Texas School Punishes Good Samaritan Student Under Zero-Tolerance Policies

A 12-year-old North Texas middle school honor student never imagined her “Good Samaritan” intentions to help an asthmatic classmate struggling to breathe would result in her being punished by her school’s zero-tolerance policies, all because she offered up her asthma inhaler.

Yet Schrade Middle School seventh grader Indiyah Rush, an asthmatic, faces up to 30 days placement in an off-campus behavioral school for sharing her inhaler with Alexis Kyle, 13, the student who had an asthma attack during gym class Tuesday, according to KDFW 4 (Fox). “I was just trying to save her life. I didn’t think I was trying to do anything bad,” said Rush.

The girls, each honor roll students at the Dallas area middle school, wound up in the principal’s office over the inhaler. They received three-day suspensions and disciplinary alternative education program (DAEP) referral placements. However, the district backed down on any DAEP time for Kyle after her parents filed an appeal at a school hearing Thursday, the Dallas Fox affiliate reported. Kyle’s suspension will be treated as three days of excused absences, although Garland Independent School District officials said both girls’ permanent records will reference the suspension in connection with a controlled substance, the asthma inhaler medication.

“The little girl saved her life,” Michael Green, Kyle’s stepfather said about Rush’s actions offering Kyle the asthma inhaler. Green wants the suspension removed from her records: “It shouldn’t be there anyway, she did no wrong.”

Kyle did not know accepting the inhaler was an offense. She told KDFW 4, Rush “tried to help me.” Now, Kyle worries her student files could impact college dreams to attend Baylor. She said: “If they look at it and they see what it says it could affect me going to college.”

Her concerns are legitimate. Breitbart Texas covers the school-to-prison pipeline, which refers to zero-tolerance policies that criminalize the behavior of minors and lead them down a path within the criminal justice system. The resulting paper trail often jeopardizes a student’s future college and/or career prospects.

Like all Texas school districts, the Garland ISD Student Code of Conduct is based on Chapter 37 of the Texas Education Code (TEC), which considers Rush and Kyle’s actions an offense. The infraction automatically triggered the mandatory 30 days in DAEP, the behavioral facility described by the Texas Public Policy Foundation’s Schooling a New Class of Criminals?  for students who commit “virtually any disciplinary violation or certain criminal offenses specified” in Chapter 37.

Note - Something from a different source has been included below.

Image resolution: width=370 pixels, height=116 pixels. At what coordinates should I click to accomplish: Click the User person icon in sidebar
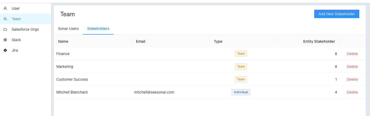point(5,8)
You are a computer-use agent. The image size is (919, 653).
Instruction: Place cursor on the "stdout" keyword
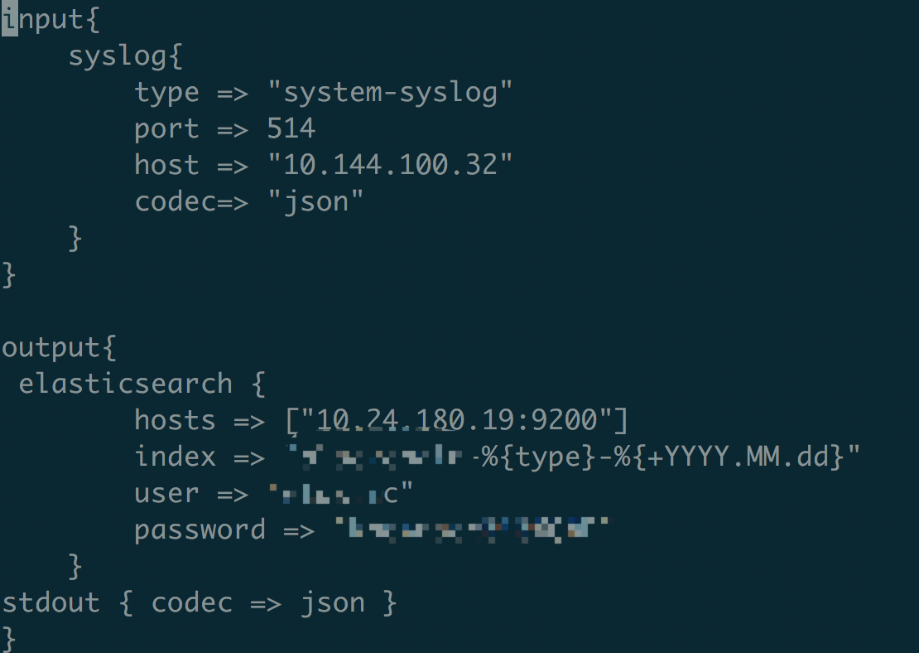click(x=51, y=602)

Breitbart Texas spoke to Garland ISD spokesman Chris Moore, who explained, “In this specific case, this offense is a violation of possession of a controlled substance as defined by the state of Texas.” He added that based on state statutes, it is punishable in DAEP up to 30 days, regardless of what that substance is, whether it is an asthma inhaler or the prescription medication Xanax, marijuana, all of those things are categorized within possession of a controlled substance.

Families get to plead their cases at administrative school hearings. In the bigger picture, Texas Appleseed’s School-to-Prison Pipeline Project Director Morgan Craven told Breitbart Texas, “Even for offenses that are listed in Chapter 37 of the Texas Education Code as requiring ‘mandatory’ punishment, the school district is supposed to consider four factors in determining whether a student should be punished — self defense, intent or lack of intent, prior discipline history, and whether a student’s disability impacts his or her ability to appreciate the wrongfulness of his or her conduct.” Generally speaking, she noted that having an attorney or advocate at a discipline hearing “can help to ensure that these four factors are considered before punishment is assessed.”

In Kyle’s case, her family contested DAEP procedurally. Meanwhile, Rush’s outcome remains uncertain. Her mother attended a hearing Friday and viewed the incident video. Although Moore told Breitbart Texas that 30 days is only a benchmark and is “far from, in all likelihood, (what) will take place,” KDFW 4 since reported that Garland ISD officials said until and unless Rush’s mother files an appeal the 7th grader will not be able to attend classes at Schrade and, without an appeal, DAEP will take effect.

Earlier in the week, Rush’s mother, Monique, called the looming alternative school punishment excessive. “I mean they punished her twice,” she said. “They suspended her on top of sending her to alternative school. I mean how could you do a kid like that?”

Despite all that transpired, when asked what she would do if a similar situation happened again, Rush told the local Fox news outlet: “I probably would do the same thing, because I wouldn’t just stand there and let someone die.”